At this time, New York’s largest companies were monopolizing their businesses. The famous robber baron John D. Rockefeller controlled the oil business with his Standard Oil Trust. His social Darwinian way of thinking eliminated all of his competitors and created a trust that shocked the people and the government to start regulating business practices. Despite the government starting to regulate business, the trusts grew stronger and stronger which also strengthened New York City as a center of the American economy. To keep up with the growing economy of the city, physical aspects of the city were updated as well.

As the city was expanding, corruption and urban bossism grew as well. William M. Tweed dominated both the Democratic Party and Tammany Hall while becoming the nation’s first true political boss. He provided jobs, naturalization, money, food, and other services to the middle and working class people in return for votes. He used race to garner support from the white working class and appealed to mostly everyone besides the African Americans and the wealthy Protestant reformers.

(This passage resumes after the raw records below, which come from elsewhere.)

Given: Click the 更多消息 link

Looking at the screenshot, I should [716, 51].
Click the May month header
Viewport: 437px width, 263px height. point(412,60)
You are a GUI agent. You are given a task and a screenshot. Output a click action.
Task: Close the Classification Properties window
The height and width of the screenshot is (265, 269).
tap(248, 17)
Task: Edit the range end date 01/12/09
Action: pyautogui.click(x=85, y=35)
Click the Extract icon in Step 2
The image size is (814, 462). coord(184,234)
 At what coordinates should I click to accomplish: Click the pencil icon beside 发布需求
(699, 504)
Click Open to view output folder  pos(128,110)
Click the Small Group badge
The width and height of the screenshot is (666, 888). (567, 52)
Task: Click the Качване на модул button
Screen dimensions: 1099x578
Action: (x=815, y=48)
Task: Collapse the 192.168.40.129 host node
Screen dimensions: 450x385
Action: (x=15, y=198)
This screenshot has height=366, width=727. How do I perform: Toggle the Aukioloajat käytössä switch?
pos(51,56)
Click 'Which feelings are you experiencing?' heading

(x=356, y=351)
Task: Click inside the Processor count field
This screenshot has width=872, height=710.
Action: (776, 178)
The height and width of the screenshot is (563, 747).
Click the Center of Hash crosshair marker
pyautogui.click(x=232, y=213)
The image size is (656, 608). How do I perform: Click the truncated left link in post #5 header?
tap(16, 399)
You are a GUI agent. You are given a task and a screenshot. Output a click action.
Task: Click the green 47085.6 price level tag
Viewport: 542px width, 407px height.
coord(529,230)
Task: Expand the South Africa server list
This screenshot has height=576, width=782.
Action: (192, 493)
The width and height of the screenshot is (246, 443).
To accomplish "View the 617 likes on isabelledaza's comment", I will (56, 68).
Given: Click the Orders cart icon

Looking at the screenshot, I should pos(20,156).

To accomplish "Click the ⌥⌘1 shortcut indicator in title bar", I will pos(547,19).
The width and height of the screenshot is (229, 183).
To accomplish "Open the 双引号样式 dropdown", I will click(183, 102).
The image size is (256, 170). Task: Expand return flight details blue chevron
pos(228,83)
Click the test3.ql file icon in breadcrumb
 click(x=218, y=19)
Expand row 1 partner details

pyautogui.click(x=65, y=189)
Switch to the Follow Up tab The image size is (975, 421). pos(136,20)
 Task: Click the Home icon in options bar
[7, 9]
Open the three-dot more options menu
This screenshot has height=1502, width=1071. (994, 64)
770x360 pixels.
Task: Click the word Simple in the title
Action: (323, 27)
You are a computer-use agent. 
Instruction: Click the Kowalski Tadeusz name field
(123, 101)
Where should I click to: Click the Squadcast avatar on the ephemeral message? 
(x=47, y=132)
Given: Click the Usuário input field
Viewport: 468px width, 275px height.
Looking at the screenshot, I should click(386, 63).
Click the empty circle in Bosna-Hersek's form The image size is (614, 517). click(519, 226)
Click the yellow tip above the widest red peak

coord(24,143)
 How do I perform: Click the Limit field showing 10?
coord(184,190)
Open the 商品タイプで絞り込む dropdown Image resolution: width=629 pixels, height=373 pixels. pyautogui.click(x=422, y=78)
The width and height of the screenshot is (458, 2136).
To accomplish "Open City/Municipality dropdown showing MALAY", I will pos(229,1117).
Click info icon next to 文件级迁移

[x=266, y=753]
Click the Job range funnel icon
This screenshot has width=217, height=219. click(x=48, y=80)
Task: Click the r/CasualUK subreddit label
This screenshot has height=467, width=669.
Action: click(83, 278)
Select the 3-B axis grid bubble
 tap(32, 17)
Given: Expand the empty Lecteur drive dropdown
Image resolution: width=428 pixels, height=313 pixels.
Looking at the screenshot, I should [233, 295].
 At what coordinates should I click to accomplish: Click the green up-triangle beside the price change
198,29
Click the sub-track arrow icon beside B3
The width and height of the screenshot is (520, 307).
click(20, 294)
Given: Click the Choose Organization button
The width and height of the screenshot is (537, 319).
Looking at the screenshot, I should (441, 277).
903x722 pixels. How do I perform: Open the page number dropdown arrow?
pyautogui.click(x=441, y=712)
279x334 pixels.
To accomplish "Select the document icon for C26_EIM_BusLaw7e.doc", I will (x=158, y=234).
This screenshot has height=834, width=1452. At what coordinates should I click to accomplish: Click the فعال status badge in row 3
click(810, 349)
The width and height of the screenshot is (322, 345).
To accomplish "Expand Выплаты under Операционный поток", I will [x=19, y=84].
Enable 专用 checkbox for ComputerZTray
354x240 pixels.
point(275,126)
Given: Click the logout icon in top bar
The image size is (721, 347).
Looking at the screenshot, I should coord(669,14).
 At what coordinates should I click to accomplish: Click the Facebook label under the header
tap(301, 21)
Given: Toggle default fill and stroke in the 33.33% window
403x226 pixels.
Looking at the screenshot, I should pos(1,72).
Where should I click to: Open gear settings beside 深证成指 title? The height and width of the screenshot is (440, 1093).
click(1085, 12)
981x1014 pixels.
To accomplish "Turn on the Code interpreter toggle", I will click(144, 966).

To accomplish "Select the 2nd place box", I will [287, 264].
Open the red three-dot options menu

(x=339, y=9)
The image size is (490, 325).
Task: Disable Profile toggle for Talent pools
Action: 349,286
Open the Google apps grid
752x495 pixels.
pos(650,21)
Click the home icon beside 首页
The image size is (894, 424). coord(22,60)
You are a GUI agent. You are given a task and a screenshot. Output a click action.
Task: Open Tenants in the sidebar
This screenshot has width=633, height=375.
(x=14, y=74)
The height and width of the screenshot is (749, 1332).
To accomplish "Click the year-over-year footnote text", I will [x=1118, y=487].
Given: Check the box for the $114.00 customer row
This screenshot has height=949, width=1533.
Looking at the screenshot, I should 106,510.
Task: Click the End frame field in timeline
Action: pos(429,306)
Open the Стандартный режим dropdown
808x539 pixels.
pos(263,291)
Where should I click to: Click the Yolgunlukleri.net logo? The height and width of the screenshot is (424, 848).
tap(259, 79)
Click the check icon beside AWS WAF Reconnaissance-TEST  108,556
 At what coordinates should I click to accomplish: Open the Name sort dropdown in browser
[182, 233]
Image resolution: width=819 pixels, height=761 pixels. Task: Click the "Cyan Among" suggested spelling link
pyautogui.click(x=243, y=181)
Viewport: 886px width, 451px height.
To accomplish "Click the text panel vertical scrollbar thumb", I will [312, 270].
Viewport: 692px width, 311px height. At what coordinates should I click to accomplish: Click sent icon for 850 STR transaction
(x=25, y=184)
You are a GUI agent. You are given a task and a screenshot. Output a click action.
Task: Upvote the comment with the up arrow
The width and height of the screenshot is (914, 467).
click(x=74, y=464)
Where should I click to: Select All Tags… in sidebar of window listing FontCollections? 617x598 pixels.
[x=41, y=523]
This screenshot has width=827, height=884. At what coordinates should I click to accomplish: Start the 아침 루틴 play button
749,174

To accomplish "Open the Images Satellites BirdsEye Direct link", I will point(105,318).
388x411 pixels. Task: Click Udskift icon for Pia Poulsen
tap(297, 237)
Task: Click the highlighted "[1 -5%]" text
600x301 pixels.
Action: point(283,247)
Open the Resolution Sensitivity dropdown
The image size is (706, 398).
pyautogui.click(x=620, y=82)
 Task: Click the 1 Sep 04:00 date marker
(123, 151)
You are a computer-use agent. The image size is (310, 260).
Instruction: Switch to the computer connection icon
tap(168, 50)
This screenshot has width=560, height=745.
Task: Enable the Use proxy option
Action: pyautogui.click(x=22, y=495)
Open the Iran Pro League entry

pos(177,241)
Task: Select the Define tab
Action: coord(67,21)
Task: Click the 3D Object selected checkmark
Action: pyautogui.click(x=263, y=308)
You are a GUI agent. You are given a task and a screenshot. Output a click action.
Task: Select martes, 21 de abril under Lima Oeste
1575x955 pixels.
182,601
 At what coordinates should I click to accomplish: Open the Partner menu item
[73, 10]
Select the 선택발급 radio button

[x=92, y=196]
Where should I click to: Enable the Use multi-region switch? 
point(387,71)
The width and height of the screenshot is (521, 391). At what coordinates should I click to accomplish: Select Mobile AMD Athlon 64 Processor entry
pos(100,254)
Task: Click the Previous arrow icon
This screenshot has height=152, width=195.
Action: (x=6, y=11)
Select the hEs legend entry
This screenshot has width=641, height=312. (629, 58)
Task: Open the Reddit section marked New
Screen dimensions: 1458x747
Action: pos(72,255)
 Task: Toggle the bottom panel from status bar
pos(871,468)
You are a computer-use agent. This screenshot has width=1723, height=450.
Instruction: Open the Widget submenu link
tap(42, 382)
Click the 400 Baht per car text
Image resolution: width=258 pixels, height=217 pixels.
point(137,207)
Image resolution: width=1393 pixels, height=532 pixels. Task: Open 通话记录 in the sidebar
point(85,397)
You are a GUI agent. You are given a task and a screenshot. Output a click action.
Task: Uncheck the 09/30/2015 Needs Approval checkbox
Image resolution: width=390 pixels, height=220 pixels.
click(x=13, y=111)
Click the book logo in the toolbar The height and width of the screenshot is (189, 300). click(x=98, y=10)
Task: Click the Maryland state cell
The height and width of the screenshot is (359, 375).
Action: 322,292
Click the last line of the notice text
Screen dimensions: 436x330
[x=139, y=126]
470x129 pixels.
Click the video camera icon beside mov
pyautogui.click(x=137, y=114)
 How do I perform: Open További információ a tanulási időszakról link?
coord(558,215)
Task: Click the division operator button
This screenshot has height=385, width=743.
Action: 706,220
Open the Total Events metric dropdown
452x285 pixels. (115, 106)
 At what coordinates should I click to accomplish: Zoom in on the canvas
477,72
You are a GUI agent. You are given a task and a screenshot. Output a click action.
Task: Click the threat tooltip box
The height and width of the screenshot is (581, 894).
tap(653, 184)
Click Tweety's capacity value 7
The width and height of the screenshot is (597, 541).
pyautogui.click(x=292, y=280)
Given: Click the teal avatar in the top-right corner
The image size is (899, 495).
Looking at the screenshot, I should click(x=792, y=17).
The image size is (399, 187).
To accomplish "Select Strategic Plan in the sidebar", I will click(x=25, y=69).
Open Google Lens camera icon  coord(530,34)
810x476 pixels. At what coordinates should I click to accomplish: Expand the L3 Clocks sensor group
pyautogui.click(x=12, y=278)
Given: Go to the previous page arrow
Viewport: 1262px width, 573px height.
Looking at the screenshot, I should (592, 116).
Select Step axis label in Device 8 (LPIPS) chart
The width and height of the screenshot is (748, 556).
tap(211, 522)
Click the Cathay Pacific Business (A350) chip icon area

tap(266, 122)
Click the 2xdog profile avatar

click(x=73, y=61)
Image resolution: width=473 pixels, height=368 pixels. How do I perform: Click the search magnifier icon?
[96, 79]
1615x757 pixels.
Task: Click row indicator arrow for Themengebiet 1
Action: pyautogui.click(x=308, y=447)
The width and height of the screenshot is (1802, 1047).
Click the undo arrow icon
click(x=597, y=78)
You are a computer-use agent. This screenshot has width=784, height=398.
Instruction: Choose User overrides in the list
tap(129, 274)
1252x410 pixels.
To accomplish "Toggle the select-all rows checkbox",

Tweed became so powerful that something had to be done to stop him. Thomas Nast first publicly exposed Tweed when he published his cartoons showing the members of the Tweed Ring as robbers and wrongdoers in 1869. The New York Times eventually was able to find enough evidence to uncover his corruption and finally arrest him. The Gilded Age bosses such as Tweed forced America to make good government a national priority and pushed New York City into change.

During this time, many people began to actively help the poor out. Whether they saw them as inferiors that needed correction or acted out of good character to help them, everyone agreed that it was in their own self-interest to bring about change. Jacob Riis’ collection of photos, How the Other Half Lives, unmasked the poverty and horrors of living in a tenement. His book spurred a social revolution where reformers tried many different ways to help the poor. The reformers elected William L. Strong as mayor in 1894 to unseat Tammany and bring improvements for the city’s lower class. The reformers were even able to make schooling for all children under twelve mandatory in New York in 1901 and desegregated schools in 1900. Even the wealthy were becoming more involved in helping the poor. A member of an upper class family, Josephine Shaw Lowell, the first female commissioner of the State Board of Charities and head of the New York Charity Organization Society (COS), advocated for a living wage where people would make enough to sustain a decent life. To continue to aid the poor, settlement houses were created that offered inexpensive meals, free kindergartens, health clinics, language classes, and taught job skills. Social reform was on the rise and the public reassessed urban problems.

Modernization provoked people to question, “why there was so much strife in a booming capitalist economy” (95). At the beginning of the 1860s, New York City’s unions started to grow and gain more power. Wealthy New Yorkers looked down upon unions in the light of social Darwinism and the police used brutality to stop any and all action from the unions. In 1877, Samuel Gompers proved to be one of the most important union organizers of the time. Led by Gompers, the Cigarmakers’ Union raised funds from America and from across Europe to provide for fifteen thousand strikers and their families. He later learned about striking, boycotting, and other union ideals from the Central Labor Union (CLU) while labor activism was peaking across the country.

The CLU started in politics to further demonstrate the power of labor. They nominated Henry George to run for mayor which surprisingly unified all different type of laborites in the city. Although George was not voted into office, the sheer amount of votes he did receive startled many people into facing the problems of society and even forced Tammany to recognize the problem of labor in New York.

In 1886, Gompers formed the American Federation of Labor to work for better hours, wages, benefits, and working conditions. Even though Gompers got labor to be a national issue, it was still a problem in the 1890s as demonstrated by the Brooklyn Trolley Strike of 1895.

Even the young children who worked as newsies were forming a union and striking. Their strike was mirrored all around the country in cities like Boston, Cincinnati, Philadelphia, and Providence. It was evident from this strike that these children will eventually become adults and become America’s future. Improving their lives and implementing social change is, “a wise social investment in a better life for all” (104).